University of Liberal Arts Bangladesh
- In office 2017–2021
- Succeeded by: Imran Rahman

Personal details
- Alma mater: Cherkasy State Technological University, Ukraine Kharkiv State Technical University of Radio Electronics, Ukraine
- Occupation: Professor, University Administrator

= H. M. Jahirul Haque =

H. M. Jahirul Haque is a Bangladeshi academic and Vice-Chancellor of the Canadian University of Bangladesh. He is the former Vice-Chancellor of the University of Liberal Arts Bangladesh.
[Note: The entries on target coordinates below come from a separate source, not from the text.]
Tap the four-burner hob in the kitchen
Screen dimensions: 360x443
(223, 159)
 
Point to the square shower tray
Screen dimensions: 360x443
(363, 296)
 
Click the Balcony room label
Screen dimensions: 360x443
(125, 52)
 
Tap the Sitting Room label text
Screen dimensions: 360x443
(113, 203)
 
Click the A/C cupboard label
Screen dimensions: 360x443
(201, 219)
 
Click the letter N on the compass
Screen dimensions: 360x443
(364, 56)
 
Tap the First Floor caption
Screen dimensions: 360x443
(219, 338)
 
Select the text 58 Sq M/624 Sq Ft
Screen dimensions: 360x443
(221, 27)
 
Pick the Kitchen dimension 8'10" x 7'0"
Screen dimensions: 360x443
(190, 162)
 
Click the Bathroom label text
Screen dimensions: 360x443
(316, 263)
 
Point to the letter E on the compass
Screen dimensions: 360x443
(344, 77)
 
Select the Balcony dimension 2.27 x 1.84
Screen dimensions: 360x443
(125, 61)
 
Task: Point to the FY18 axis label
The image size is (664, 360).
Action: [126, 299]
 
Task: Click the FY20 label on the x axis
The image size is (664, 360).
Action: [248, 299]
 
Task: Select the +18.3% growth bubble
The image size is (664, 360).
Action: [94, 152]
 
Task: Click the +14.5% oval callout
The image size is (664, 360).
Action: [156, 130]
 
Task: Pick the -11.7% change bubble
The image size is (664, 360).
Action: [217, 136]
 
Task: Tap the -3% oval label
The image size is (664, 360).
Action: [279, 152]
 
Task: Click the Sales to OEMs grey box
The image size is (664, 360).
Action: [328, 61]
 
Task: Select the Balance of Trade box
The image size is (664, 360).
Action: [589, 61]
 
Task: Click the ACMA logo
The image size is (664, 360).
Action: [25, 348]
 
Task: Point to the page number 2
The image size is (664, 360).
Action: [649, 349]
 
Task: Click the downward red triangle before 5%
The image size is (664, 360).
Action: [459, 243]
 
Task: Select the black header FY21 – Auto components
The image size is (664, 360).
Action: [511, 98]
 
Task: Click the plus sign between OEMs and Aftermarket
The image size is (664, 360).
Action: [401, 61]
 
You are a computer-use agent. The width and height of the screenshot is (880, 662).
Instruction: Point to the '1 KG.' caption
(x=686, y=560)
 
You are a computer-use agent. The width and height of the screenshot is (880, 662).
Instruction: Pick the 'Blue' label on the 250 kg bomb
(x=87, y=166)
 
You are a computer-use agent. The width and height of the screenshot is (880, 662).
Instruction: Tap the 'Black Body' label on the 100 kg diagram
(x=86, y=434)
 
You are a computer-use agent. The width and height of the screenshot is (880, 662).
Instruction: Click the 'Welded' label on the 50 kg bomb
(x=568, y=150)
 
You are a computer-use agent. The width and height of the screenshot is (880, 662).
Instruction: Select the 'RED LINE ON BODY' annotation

He is a former Senior Advisor to the Board of Trustees of the Canadian University of Bangladesh.

==Early life==
Haque did his master's in technical science at the Cherkasy State Technological University in 1995. He completed his PhD in 2001 at the Kharkiv National University of Radioelectronics.

==Career==
From March 2002 to July 2004, Haque taught at the Leading University. In 2004, Haque joined the University of Liberal Arts Bangladesh. He was made the head of the Department of computer science and engineering.

From 2013 to 2017, Haque was the Pro Vice-Chancellor of the University of Liberal Arts Bangladesh. Haque was appointed the 4th Vice-Chancellor of the University of Liberal Arts Bangladesh in May 2017. He served in that role till 2021.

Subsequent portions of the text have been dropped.